ASSIGNMENT
From the entries below, retype only the lines from the one with "Task: Open the Help tab" through the one with "Task: Click the All In One Calendar icon", exactly as written.

ENTRIES SHOWN
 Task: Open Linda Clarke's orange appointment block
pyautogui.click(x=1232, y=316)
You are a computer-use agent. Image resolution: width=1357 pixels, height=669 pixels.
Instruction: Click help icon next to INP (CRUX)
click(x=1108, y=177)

==

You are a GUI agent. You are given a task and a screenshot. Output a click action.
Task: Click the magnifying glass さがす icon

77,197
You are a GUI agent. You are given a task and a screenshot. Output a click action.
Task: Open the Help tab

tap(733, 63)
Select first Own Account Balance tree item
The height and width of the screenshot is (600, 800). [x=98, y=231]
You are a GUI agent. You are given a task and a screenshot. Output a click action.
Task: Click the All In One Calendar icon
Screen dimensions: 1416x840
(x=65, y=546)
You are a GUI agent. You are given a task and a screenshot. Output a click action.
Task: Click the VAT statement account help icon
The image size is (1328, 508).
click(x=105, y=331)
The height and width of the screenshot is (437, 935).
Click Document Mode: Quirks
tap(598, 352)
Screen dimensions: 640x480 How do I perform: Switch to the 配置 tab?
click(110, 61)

ANSWER FOR THE TASK
Task: Open the Help tab

tap(733, 63)
Select first Own Account Balance tree item
The height and width of the screenshot is (600, 800). [x=98, y=231]
You are a GUI agent. You are given a task and a screenshot. Output a click action.
Task: Click the All In One Calendar icon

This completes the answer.